Wolfs debuted on Apple TV+ on September 27, 2024. It was originally set for a wide release in cinemas since Apple acquired it in 2021, Clooney and Pitt having "made the deal to do that movie where we gave money back to make sure that we had a theatrical release." In December 2023, Apple entered another agreement with Sony Pictures Releasing, following their partnership on Napoleon, to distribute the film in cinemas, scheduling it for release in the United States on September 20, 2024.

In August 2024, six weeks before its release, Apple announced its decision to pivot from a wide release to a limited theatrical release on the same date. The New York Times noted that Sony, who had agreed to distribute the film and split marketing costs with Apple, was set to begin a national marketing campaign during the 2024 Paris Olympics. However, Zack Van Amburg, overseer of Apple's entertainment programming, canceled those plans and the deal with Sony, as Apple executives hoped "to not risk a public disappointment should the movie not succeed at the box office". Clooney said he and Pitt put some of their salary into keeping the limited release, which was then set to be handled solely by Apple.

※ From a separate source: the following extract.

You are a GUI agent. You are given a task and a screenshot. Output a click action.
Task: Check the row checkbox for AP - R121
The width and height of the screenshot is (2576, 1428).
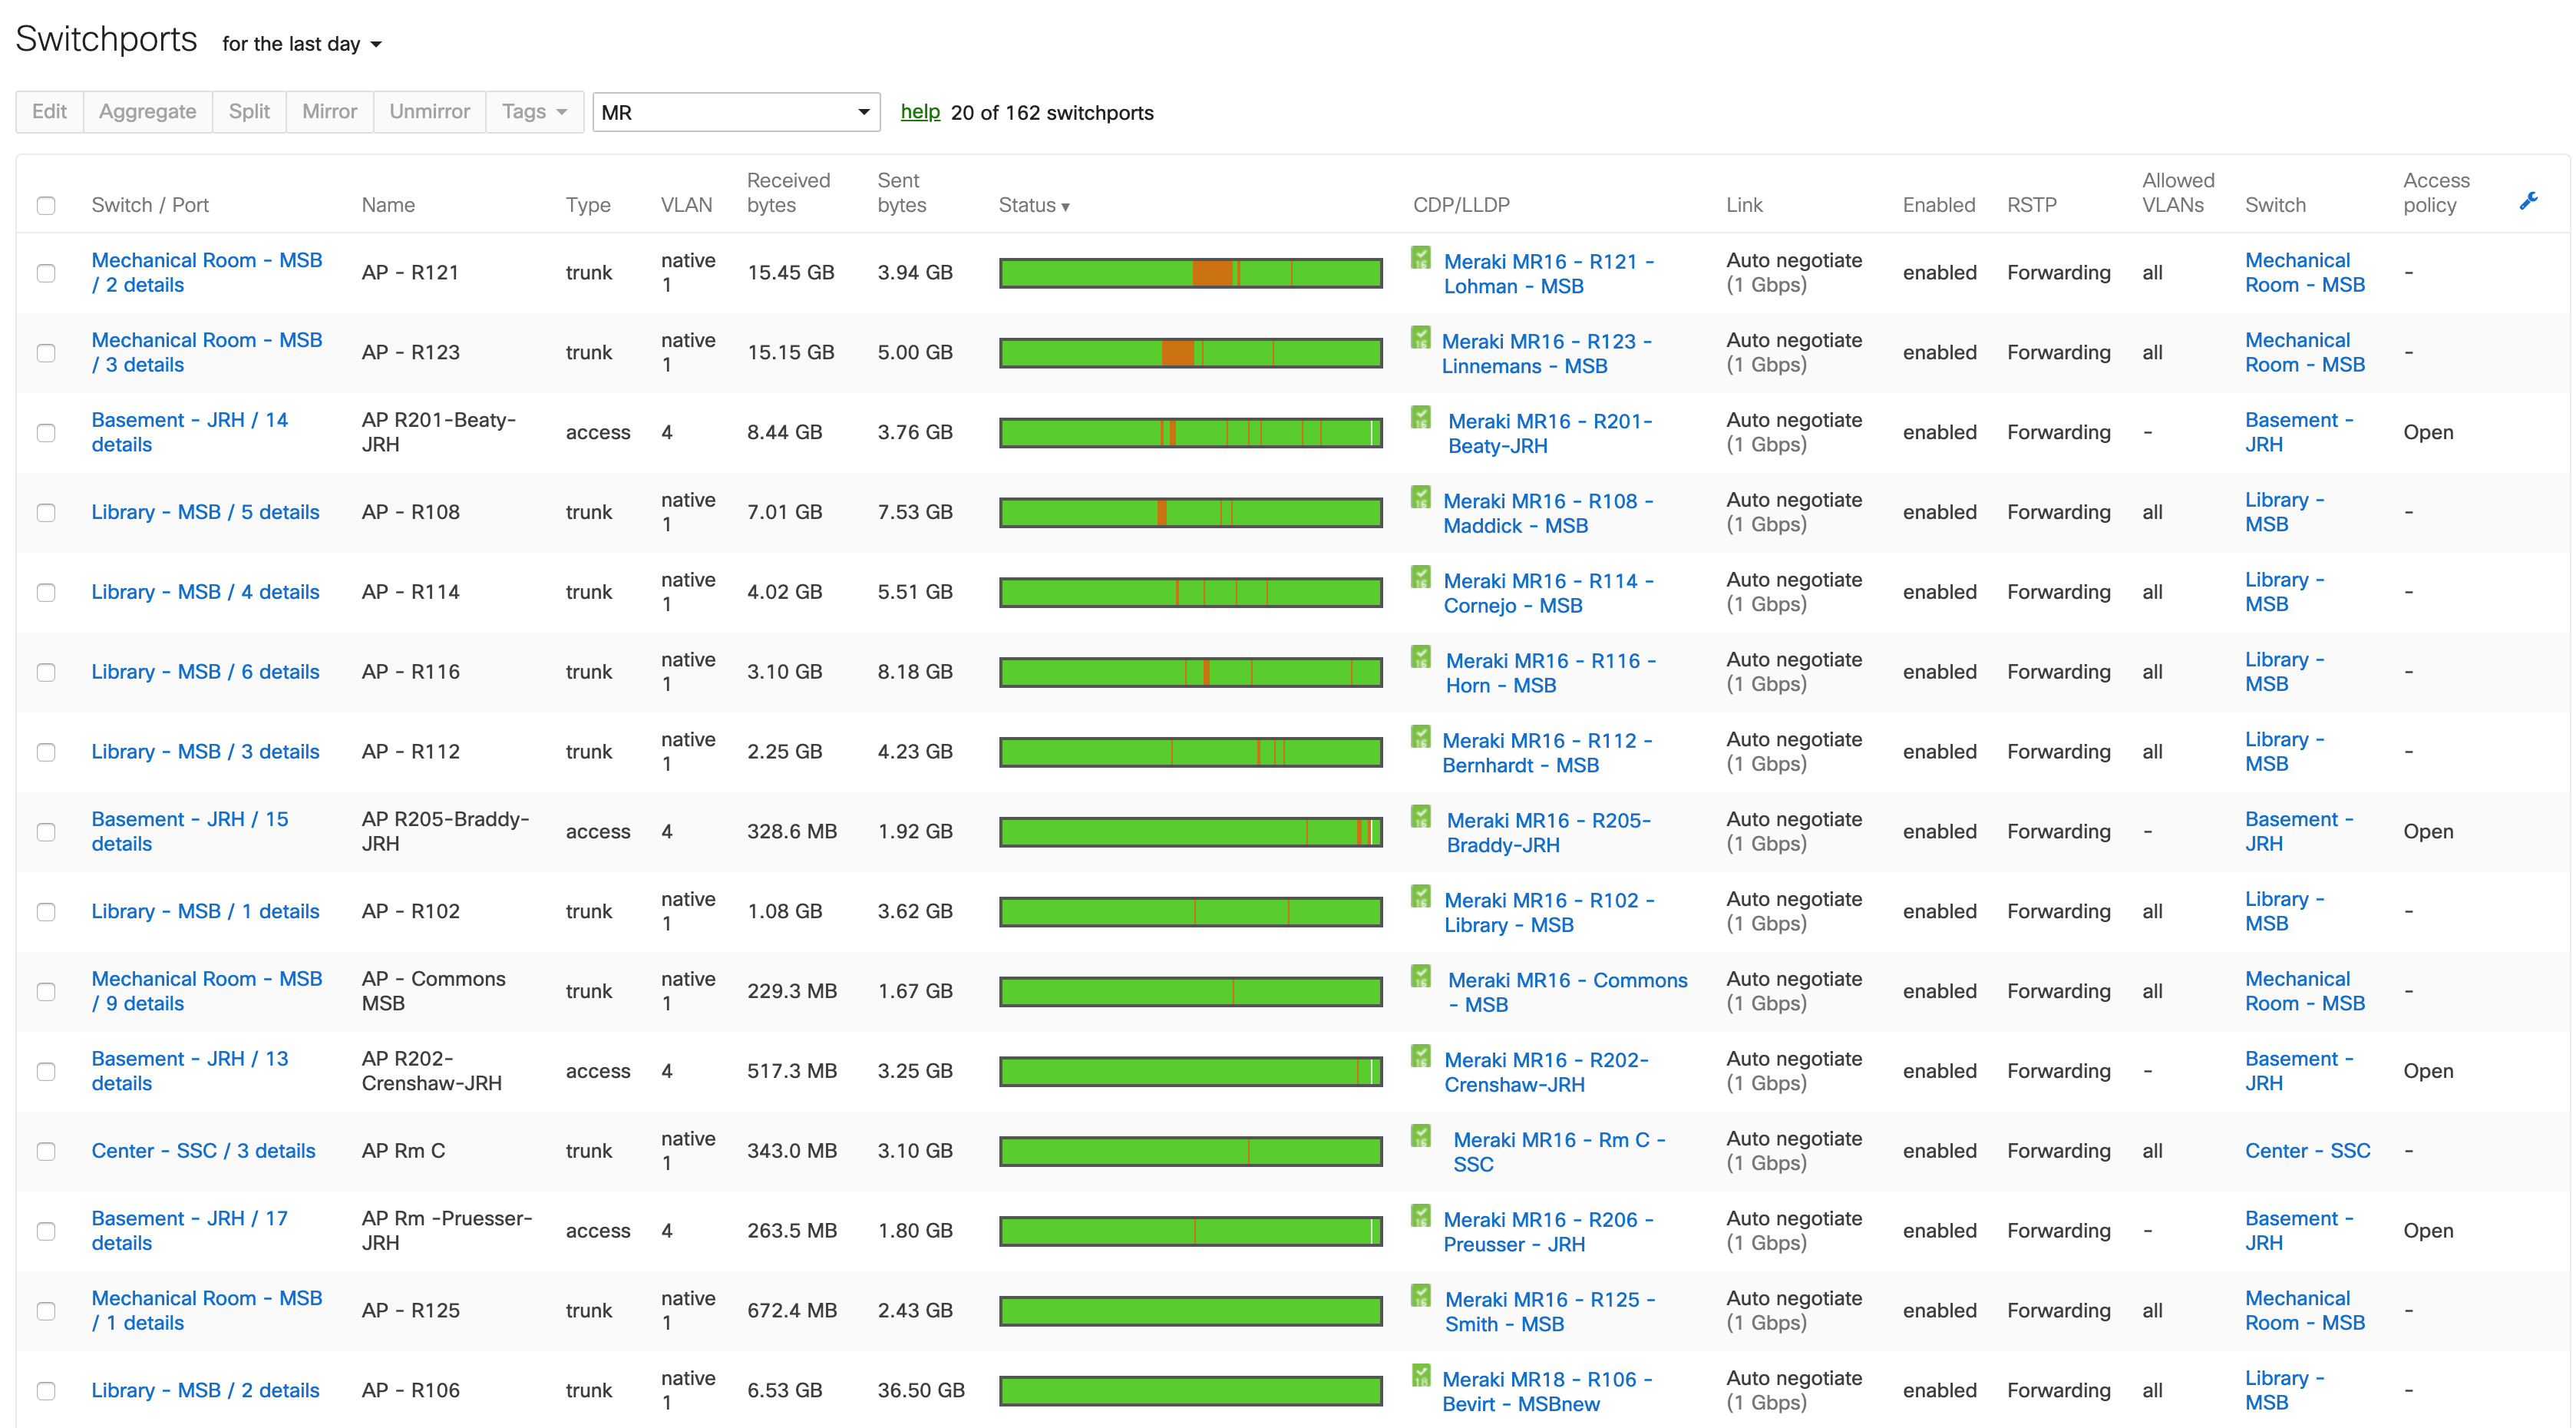46,272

The film premiered out of competition at the 81st Venice International Film Festival on September 1, 2024. Watts missed the event due to contracting COVID-19.

==Reception==
 Metacritic, which uses a weighted average, assigned the film a score of 60 out of 100, based on 51 critics, indicating "mixed or average" reviews.

==Canceled sequel==
A month prior to its release, Apple confirmed a sequel was in the works, with Watts, Clooney, and Pitt returning. Of the announcement, Watts said, "Apple's been talking to me about a sequel since I turned in my cut in December [2023]. That's always been an ongoing discussion. I absolutely did not write the movie with a sequel in mind. But it was very fun to make, so I don't know, I think you let the audience decide if they want to see more." In November 2024, Watts announced that he personally decided not to move forward with a sequel as he was displeased with Apple's decision to pivot Wolfs to streaming.